ARTYKUŁ:
◆ ◆ ◆
Papież chciał wolności dla wszystkich krajów za „żelazną kurtyną”; może nie artykułował tego wprost, ale na pewno mówił: „Należy się wolność religii, wolność Kościołowi na tamtym obszarze – przypomniana dr Andrzej Grajewski z „Gościa Niedzielnego”.

Tomasz Skory: Postać Jana Pawła II jest dla nas, jak widać, szczególnie wielka nie tylko przez przywództwo duchowe świata chrześcijan i dumę, że przewodził mu Polak akurat, ale też dla tego, że to dzięki papieżowi-Polakowi Polska stała się wolna. Jak to się stało, że Janowi Pawłowi II udało się to, co nie udało się żadnemu przywódcy dotąd?
◆ ◆ ◆
ZEBRANY MATERIAŁ:
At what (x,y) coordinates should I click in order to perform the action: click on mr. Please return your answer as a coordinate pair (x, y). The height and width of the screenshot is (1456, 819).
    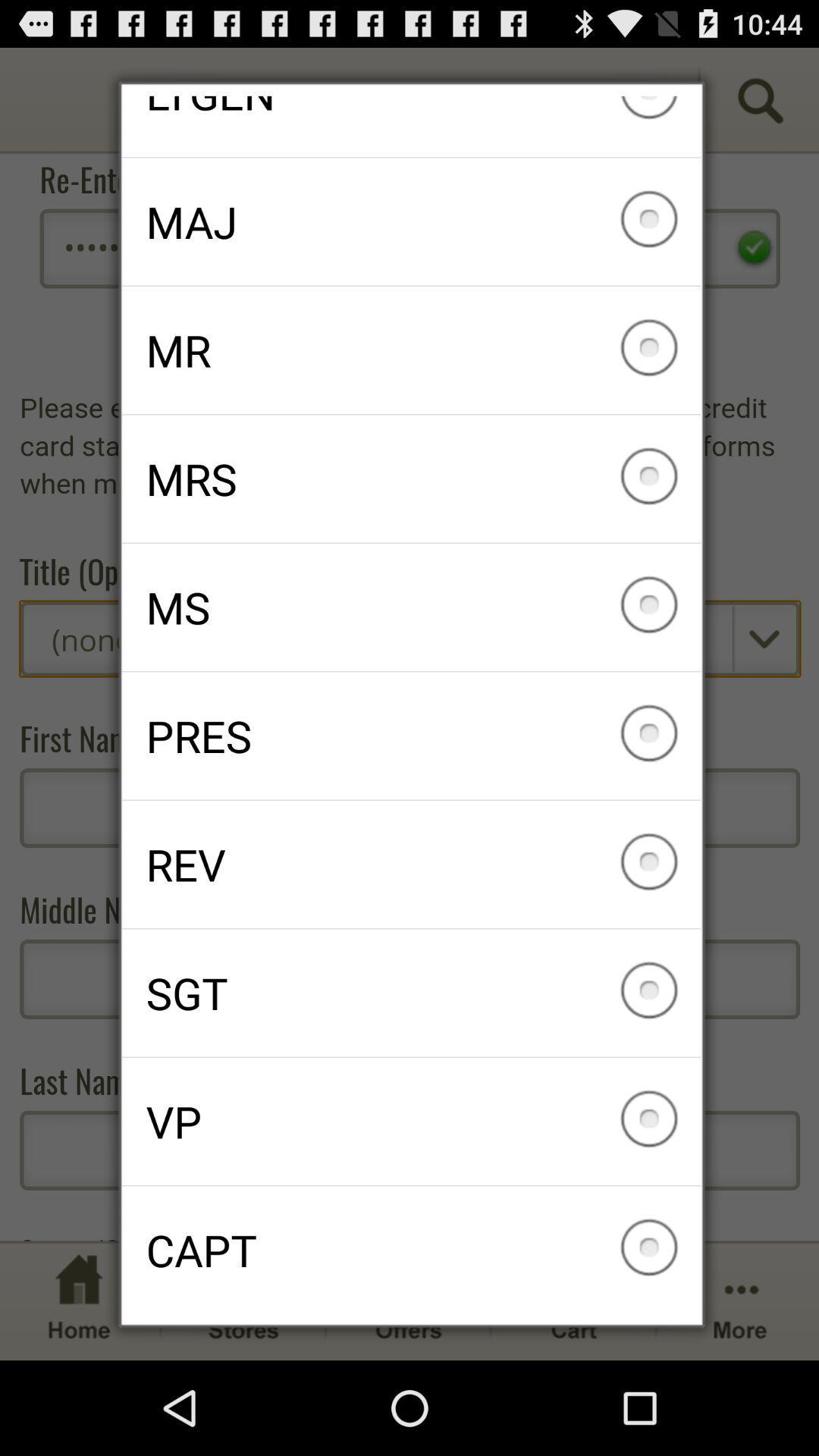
◆ ◆ ◆
ZADANIA DO WYKONANIA:
- 1) Przytocz dosłownie fragment artykułu od „Tomasz Skory: Postać” do „żadnemu przywódcy dotąd?”.
- 2) Oceń, czy poniższe stwierdzenia są zgodne z artykułem, odpowiadając „tak” lub „nie” i przytaczając rozstrzygające słowa tekstu. (a) Według dr. Andrzeja Grajewskiego papież mówił, że na obszarze za „żelazną kurtyną” należy się wolność religii. (b) Tomasz Skory stwierdza, że Polska stała się wolna dzięki papieżowi-Polakowi. (c) Według dr. Andrzeja Grajewskiego papież zawsze wprost artykułował, że chce wolności dla wszystkich krajów za „żelazną kurtyną”.

ROZWIĄZANIA ZADAŃ:
- 1)
Tomasz Skory: Postać Jana Pawła II jest dla nas, jak widać, szczególnie wielka nie tylko przez przywództwo duchowe świata chrześcijan i dumę, że przewodził mu Polak akurat, ale też dla tego, że to dzięki papieżowi-Polakowi Polska stała się wolna. Jak to się stało, że Janowi Pawłowi II udało się to, co nie udało się żadnemu przywódcy dotąd?

- 2)
(a) Tak: „Należy się wolność religii, wolność Kościołowi na tamtym obszarze”.
(b) Tak: „to dzięki papieżowi-Polakowi Polska stała się wolna”.
(c) Nie: „może nie artykułował tego wprost”.